Absolutely not. Due to a lack of proper regulation, many neutraceuticals are marketed in extremely low, ineffective doses. Look for ‘USP’ grade supplements that recommend a dosage that is similar to the amounts used in the high level studies that have been published in peer-reviewed studies. As a quick guide the following doses (Glucosamine ?1500 mg; Chondroitin 800-1200 mg; SAMe 800–1200 mg; ASU 300-600 mg) have been used in some of the studies we have referenced for your further reading, however, it is essential that you discuss the use and dosage with you healthcare provider prior to starting any of these medications.

How long should I try neutraceuticals for?
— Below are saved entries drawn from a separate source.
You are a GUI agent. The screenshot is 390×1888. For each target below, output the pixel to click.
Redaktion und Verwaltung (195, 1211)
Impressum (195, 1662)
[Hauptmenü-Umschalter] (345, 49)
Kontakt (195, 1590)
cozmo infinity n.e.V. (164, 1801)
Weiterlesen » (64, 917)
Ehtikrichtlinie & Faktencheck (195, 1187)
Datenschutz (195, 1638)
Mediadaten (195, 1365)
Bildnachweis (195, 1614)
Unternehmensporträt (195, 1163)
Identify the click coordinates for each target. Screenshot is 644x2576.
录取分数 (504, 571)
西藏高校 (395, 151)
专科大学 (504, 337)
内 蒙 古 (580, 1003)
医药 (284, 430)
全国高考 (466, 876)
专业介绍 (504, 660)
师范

Due to the slow mechanism of action of many neutraceuticals, it is imperative that they are given ample time to work. Speak to your physician about treatment duration. As a rough guide, a 3–6 month course should be long enough to evaluate the effects of the product on your symptoms.

Further reading
  • Theodosakis J, Buff S, et al. The Arthritis Cure. Revised Edition. New York, St. Martin’s Press, 2004. ISBN-13: 9780312990633.
  • McAlindon TE, Bannuru RR, et al. OARSI guidelines for the non-surgical management of knee osteoarthritis. Osteoarthritis and Cartilage 22 (2014) 363-388.
  • Rutjes AW, Nüesch E, et al. S-Adenosylmethionine for osteoarthritis of the knee or hip. Cochrane Database Syst Rev. 2009 Oct 7;(4):CD007321.
  • Clegg DO, Reda DJ, et al. Glucosamine, chondroitin sulfate, and the two in combination for painful knee osteoarthritis. New Engl J Med 2006;354(8):795e808.
  • Christensen R, Bartels EM, et al. Symptomatic efficacy of avocado-soybean unsaponifiables (ASU) in osteoarthritis (OA) patients: a meta-analysis of randomized controlled trials. Osteoarthritis and Cartilage/OARS, Osteoarthritis Research Society 2008;16(4):399e408
Broadly speaking, ‘nutraceuticals’ are…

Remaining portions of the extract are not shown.